Gamers tend to focus on staying alive rather than memorizing brands.
In-game ads are either an immersive touch, a necessary evil, or a waste of space, depending on whom you ask. Whether you love them or hate them, though, you probably won't remember them in a violent game. A study conducted by the University of Texas suggests that gamers who view in-game ads during violent scenarios have worse brand recall and perception than those who view the ads in nonviolent situations.
The study, which will appear in an upcoming issue of Cyberpsychology, Behavior, and Social Networking, tested its hypothesis by setting up two groups of gamers. One group controlled a gun-toting character making his way through a blood-spattered room, fighting with enemies. The other controlled an unarmed protagonist walking through the same room, but with water droplets and peaceful NPCs replacing the more violent imagery. Both rooms contained identical brand advertisements.

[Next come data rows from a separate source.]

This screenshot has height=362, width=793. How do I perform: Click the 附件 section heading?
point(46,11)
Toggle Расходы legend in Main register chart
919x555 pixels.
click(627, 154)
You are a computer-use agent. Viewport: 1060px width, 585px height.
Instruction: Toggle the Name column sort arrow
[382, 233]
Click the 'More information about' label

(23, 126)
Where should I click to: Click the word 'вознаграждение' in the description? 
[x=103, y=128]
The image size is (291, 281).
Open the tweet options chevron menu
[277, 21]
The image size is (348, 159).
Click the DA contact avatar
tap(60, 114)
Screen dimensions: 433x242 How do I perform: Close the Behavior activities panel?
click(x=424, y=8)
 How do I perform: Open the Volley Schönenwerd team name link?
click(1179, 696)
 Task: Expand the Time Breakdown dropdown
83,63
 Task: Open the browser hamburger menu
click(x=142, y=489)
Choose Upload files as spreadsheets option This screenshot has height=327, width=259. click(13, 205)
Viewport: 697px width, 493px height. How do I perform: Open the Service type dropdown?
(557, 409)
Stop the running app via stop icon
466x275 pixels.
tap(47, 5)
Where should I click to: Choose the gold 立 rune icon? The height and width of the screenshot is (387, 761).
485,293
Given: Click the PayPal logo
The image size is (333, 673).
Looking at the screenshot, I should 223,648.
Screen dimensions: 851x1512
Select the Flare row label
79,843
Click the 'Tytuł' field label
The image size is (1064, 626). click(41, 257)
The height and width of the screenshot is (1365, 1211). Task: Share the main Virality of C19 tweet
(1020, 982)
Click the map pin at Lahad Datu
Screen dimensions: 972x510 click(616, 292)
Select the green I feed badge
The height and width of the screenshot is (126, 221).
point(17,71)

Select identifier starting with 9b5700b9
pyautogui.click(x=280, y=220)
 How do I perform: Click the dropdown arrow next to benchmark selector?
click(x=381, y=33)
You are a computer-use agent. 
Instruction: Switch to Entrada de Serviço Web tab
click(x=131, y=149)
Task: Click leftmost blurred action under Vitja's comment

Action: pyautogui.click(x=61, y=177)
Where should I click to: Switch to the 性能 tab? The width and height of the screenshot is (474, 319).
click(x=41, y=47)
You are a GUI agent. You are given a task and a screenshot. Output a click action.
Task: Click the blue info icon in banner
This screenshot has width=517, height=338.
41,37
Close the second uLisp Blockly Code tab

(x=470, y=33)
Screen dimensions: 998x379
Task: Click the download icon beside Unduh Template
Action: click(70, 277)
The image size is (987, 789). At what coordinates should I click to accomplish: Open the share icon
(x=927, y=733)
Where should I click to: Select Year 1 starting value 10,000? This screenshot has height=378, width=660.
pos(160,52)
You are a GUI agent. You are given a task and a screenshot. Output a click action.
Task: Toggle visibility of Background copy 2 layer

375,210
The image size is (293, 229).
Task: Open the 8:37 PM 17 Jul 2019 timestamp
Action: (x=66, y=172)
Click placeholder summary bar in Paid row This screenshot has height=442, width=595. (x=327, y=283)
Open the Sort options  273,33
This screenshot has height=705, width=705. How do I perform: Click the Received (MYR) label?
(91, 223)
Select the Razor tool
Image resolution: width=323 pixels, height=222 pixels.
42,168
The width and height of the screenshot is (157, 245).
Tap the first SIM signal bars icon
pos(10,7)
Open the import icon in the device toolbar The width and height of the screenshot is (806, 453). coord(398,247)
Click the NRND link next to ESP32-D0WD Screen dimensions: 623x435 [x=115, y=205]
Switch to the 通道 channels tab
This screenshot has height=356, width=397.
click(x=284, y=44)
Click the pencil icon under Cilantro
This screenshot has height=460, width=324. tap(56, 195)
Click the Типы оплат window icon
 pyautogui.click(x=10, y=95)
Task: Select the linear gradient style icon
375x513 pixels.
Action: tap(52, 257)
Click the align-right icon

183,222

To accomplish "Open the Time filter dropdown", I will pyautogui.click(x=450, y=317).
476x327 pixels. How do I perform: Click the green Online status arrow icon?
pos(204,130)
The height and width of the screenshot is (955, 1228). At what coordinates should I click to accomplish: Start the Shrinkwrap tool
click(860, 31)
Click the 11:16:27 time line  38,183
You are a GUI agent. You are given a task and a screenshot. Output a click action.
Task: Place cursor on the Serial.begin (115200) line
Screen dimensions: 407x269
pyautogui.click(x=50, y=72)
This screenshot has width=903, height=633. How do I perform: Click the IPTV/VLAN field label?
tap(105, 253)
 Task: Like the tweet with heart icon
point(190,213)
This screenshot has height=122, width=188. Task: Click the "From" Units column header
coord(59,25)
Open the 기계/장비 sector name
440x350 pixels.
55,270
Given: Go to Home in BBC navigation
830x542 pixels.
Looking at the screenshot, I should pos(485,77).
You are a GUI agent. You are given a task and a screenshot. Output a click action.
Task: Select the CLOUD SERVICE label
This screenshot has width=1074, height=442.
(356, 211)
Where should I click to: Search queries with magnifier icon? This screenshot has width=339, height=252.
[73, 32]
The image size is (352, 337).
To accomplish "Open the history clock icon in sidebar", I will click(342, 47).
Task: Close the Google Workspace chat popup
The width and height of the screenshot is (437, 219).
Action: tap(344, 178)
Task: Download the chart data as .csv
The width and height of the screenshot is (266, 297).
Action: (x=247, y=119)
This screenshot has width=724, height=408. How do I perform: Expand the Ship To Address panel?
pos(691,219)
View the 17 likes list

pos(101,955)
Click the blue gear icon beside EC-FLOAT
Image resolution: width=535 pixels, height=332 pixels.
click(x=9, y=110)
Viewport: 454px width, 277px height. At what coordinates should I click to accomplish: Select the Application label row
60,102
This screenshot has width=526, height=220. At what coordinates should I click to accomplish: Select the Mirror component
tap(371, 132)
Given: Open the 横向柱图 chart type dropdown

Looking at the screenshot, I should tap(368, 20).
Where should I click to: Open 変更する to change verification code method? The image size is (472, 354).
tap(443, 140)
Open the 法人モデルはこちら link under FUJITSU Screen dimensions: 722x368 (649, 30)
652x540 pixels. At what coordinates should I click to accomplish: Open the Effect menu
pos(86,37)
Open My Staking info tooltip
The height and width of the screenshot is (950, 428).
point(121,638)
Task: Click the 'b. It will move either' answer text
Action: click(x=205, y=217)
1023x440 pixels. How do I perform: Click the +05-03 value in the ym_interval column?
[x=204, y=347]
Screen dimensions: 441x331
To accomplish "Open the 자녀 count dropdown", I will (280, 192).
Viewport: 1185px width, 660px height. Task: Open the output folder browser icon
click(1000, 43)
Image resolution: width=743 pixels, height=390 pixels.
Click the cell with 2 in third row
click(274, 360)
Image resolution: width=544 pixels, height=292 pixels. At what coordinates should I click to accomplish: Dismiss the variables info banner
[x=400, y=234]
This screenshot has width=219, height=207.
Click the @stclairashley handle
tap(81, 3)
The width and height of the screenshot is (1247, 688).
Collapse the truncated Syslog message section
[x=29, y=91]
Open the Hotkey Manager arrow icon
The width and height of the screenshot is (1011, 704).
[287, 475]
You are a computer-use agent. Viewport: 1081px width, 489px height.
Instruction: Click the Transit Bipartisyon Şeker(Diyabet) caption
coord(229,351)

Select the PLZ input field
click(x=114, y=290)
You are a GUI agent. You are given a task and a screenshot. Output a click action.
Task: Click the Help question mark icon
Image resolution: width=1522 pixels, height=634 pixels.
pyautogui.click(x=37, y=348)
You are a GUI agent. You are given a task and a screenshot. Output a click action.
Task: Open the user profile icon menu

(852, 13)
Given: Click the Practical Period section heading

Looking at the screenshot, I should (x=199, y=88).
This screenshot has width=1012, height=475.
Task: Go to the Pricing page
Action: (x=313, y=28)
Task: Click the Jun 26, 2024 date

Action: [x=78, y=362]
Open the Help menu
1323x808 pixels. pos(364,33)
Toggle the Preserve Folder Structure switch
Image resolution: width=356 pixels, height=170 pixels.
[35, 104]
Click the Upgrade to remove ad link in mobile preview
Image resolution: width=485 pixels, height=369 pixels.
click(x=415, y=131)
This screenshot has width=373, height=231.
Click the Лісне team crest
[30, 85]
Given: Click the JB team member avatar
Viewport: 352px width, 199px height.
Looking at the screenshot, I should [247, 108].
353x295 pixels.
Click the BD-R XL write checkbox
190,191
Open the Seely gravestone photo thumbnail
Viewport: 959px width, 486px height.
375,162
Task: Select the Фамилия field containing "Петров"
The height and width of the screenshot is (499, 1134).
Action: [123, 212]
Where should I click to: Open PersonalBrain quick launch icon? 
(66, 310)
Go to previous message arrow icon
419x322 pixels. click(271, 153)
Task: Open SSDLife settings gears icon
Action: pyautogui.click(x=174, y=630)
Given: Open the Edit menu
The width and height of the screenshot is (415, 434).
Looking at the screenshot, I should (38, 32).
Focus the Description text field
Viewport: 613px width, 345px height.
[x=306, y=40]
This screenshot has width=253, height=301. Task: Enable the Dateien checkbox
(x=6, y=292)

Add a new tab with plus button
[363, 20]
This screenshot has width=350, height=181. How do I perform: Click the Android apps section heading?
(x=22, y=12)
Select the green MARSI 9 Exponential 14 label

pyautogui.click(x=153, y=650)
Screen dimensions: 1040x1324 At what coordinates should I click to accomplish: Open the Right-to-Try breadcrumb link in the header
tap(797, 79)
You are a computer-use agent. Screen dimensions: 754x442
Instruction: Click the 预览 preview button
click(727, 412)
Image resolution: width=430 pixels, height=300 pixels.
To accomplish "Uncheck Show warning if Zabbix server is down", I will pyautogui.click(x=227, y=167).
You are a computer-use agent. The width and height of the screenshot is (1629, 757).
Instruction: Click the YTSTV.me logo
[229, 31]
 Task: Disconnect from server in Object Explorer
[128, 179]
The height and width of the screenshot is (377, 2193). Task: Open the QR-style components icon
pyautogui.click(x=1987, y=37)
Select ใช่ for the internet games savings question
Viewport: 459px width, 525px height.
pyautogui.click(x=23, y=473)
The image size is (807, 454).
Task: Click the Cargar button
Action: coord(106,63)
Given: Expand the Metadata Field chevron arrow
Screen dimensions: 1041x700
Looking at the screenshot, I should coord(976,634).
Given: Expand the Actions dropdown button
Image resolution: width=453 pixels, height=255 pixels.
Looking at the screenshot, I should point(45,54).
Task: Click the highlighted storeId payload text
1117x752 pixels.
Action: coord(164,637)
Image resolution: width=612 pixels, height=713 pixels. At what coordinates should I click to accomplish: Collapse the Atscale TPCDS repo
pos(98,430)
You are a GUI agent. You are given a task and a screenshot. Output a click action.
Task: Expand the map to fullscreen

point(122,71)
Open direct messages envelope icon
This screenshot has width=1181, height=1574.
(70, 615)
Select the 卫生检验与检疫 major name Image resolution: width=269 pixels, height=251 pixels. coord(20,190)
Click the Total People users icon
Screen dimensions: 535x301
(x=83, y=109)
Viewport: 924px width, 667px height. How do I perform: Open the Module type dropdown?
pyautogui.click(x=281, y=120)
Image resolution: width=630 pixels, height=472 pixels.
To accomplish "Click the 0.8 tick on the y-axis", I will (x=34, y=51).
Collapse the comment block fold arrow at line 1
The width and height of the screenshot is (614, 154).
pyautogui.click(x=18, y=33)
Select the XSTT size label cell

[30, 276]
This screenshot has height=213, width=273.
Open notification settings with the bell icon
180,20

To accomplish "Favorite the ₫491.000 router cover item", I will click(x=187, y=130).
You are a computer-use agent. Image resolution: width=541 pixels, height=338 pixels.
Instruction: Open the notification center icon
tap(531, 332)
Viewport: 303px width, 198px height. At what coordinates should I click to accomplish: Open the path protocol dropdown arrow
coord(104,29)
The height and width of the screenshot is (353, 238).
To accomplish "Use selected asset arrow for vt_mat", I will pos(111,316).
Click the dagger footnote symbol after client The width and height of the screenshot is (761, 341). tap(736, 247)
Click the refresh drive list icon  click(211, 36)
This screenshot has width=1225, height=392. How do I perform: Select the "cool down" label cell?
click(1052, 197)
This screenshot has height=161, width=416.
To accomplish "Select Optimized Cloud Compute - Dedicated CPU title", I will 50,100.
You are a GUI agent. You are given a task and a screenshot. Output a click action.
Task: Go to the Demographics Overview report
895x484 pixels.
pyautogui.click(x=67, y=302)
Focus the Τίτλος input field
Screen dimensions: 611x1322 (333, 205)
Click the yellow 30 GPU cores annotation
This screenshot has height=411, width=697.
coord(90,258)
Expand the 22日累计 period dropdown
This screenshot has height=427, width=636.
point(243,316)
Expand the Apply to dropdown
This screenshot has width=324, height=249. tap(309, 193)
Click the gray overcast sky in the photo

Players filled out surveys afterwards, and the results were telling: not only did violent-game participants have lower brand retention than nonviolent players, but they had more negative perceptions of the brands as well. Interestingly, women who played the violent scenario generally did worse than men on brand retention and perception. Researchers believe this might be due to increased male exposure or desensitization to virtual violence.
Especially now that the free-to-play model is on the rise, game developers will be looking for new ways to incorporate advertisements into games. This in and of itself is not a bad thing, but this study suggests that they should pay close attention to the kind of scenarios in which their ads appear.